___ TRECHO DO TEXTO ___

A notícia chegou e me faz chorar. O Waldo César morreu. A morte há muito já se anunciara. Não sei os detalhes. Sei que há cerca de três anos ele se recolheu em um lugar que muito amava, na companhia de árvores, riachos e bichos.

Será que ele já sabia?

Os que ainda não sabem que vão morrer falam sobre as banalidades do cotidiano. Mas aqueles que sabem que vão morrer vêem as coisas do cotidiano como "brumas e espumas". Por isso preferem a solidão. Não querem que o seu mistério seja profanado pela tagarelice daqueles que ainda não sabem.

O corpo de um morto: presença de uma ausência. Mário Quintana brincou com sua própria morte dizendo o epitáfio que deveria ser escrito no seu túmulo: "Eu não estou aqui..."Se não está ali, por onde andará? Essa foi a pergunta que Cecília Meireles fez à sua avó morta: "Onde ficou o teu outro corpo? Na parede? Nos móveis? No teto? Inclinei-me sobre o teu rosto, absoluta como um espelho. E tristemente te procurava. Mas também isso foi inútil, como tudo o mais".

Também o olhar, para onde foi? O velho Bachelard também procurava sem encontrar a resposta: "A luz de um olhar, para onde ela vai quando a morte coloca seu dedo frio sobre os olhos de um morto?".

___

== A FAZER ==
a) Segundo o texto sobre a morte de Waldo César, onde ele se recolheu cerca de três anos antes de morrer?
b) Dê continuidade ao texto sobre a morte de Waldo César a partir da última frase apresentada.

___ DADOS COLETADOS ___

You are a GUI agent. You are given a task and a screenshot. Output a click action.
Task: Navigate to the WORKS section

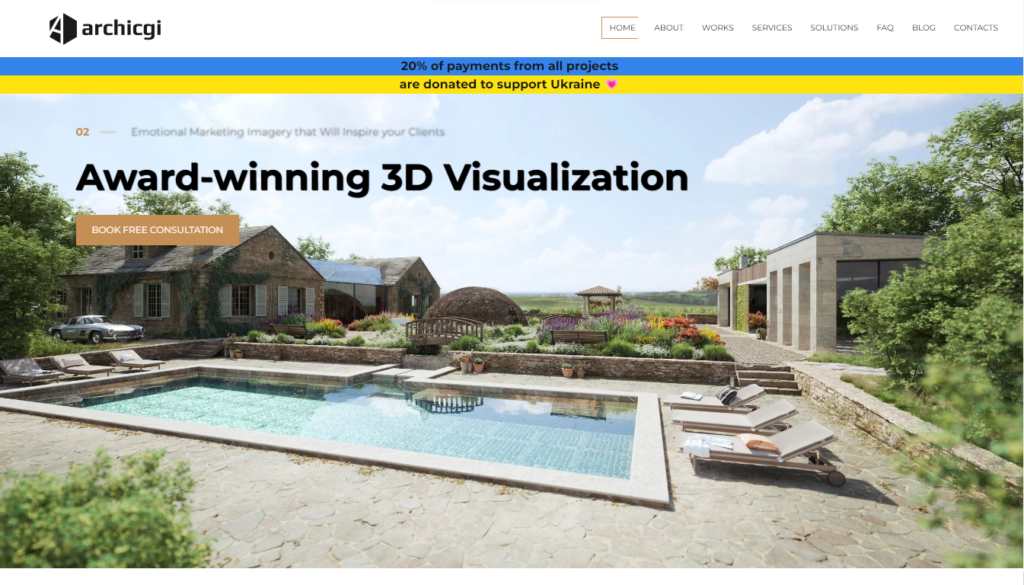tap(717, 27)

___

== RESPOSTAS ==
a) Em um lugar que muito amava, na companhia de árvores, riachos e bichos.

b)
Por não saberem a resposta, os amigos conversam. Falam sobre memórias de alegria que um dia foram a substância de uma amizade. Falam procurando o sentido da ausência. Para exorcizar o medo...

O Waldo amava a vida. Amava a vida porque conhecia a morte. Já a experimentara na morte trágica da Ana Cristina, sua filha poeta, e de sua companheira Maria Luiza. Mas ele triunfava sobre o horror da morte pela magia da música. Assentava-se ao órgão e tocava seu coral favorito: "Todos os homens devem morrer", de Bach.

De todas as artes, a música é a que mais se parece conosco. Para existir, ela tem de estar sempre a morrer. Nesse preciso momento fez-se silêncio no meu apartamento. Antes havia música, a "Sonata ao Luar". Mas, uma vez realizada a sua perfeição, Beethoven a matou com dois acordes definitivos. Tudo o que é perfeito precisa morrer. Creio que foi dessa proximidade musical com a morte que o Waldo encontrou o seu desejo de viver intensamente.O corpo morto do meu amigo me fez pensar sobre a beleza da vida. Por isso, como ele, volto-me para Bach. E é isso o que vou fazer: vou ouvir o CD "Bach", que o Grupo Corpo dançou. Se o Waldo estiver por perto, ele parará para ouvi-lo e conversaremos em silêncio...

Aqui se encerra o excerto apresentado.